“This is what we have, and this is what we’re going to win with.” How to be a web developer, graphic designer, u/i research, sysadmin team, as one person.
- Plan and prioritize your site goals and organize your plan of attack accordingly.
- Version control is necessary (!) even as a one-person developer.
- Set realistic time milestones
- Accept and move on when you’re not PERFECT.
Notes: Cheap and easy U/I feedback. Buy a bunch of non-geek friends a pizza and watch them tear your site apart. Find the community in which you can ask/receive help … LUGS, Regional events, IRC.
Pitfalls for the solo web team include featurtis creep … feature curve -> too many features can actually diminish usability.
Observation: Finding it easier as a female to ask another female for help. RTFM issues. Discussion on gender hiding, yes, it happens for various reasons.
Some resources: drupalchix, phpwomen, .51, women who tech.
Multidisplinary approach draws from resources in other fields. Quick poll … how many came from a non-tech field into tech? Many. (Flosspols point of interest … acknowledge non-coding contributions as just as valuable as code contributions as a way on increasing diversity.)
KD personal path … came from art field and followed inclination into web development, and here she is.
Gender activitism in Ruby started with RubyCon in SF … presentation would have been different with 150 men/150 women as opposed to 292 men/6 women ration. Increasing gender diversity means changing the environment by changing the ratio.
1 year ago 2% women, this year 18%, target 50%
Process in Ruby community: Set goals, Do events, Cultivate people. All three necessary, most just focus on ‘Do Events’. Important to work on attainable goals, i.e, increase participation for monthly meetings. Picked specific target, 1) women who were not programmers, but worked at companies who were tech focused, and tech women who have been out of the workforce for a period of time and were looking to update skill sets.
Logistics tips: Offer childcare. Technical women are more likely to have a technical spouse (Anita Borg Inst statistic) and would be likely to attend same events. Just the fact that it’s offered sends positive message -> low cost high signal message. Social component important … after party incorporates women into wider community.
Visibility -> put name on events makes a difference, contribute to mailing lists, and do talks.
Expected outcome: After year more women have attended monthly meetups, and more women at events.

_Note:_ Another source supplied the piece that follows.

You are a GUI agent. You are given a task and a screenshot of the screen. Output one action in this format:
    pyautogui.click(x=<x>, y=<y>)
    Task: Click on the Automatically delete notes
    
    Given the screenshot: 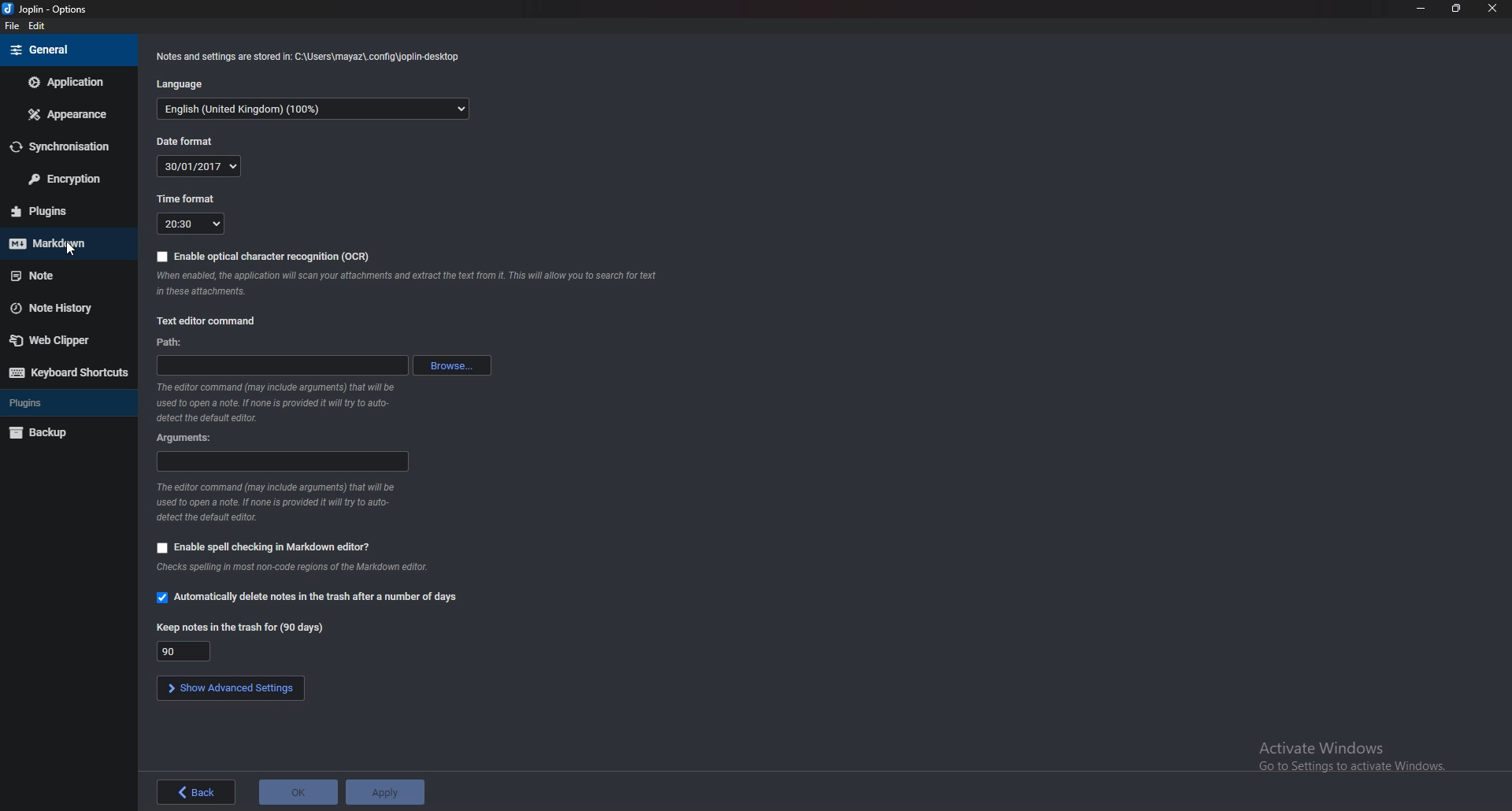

Unexpected outcome: mailing list activity has picked up with more signal than noise., more interesting talks, more women giving talks, and MEN are feeling more comfortable in not knowing everything. (Guess not wanting to appear ‘dumb’ is one of those universal traits , and events have become more newbie friendly.
Pretty In Print
Associate Publisher, Linux New Media
10 Tips for Getting Published
1. Don’t be afraid!
2. Writing samples optional
3. Know your topic
4. Know your publication
5. Know your editor
“Don’t try to be clever. You use Linux so you already are clever. Write about the trivial things . . .”
“Revise, Revise, Revise!” –Rikki Kite
7. Submit . . . & wait
8. Be clear on compensation
9. Know your rights
“Review your freelance agreement carefully.” –Carla Schroder
Rikki Kite gave a beautiful and concise talk and actually intended this topic as a lightning talk, so it was quick but very informative.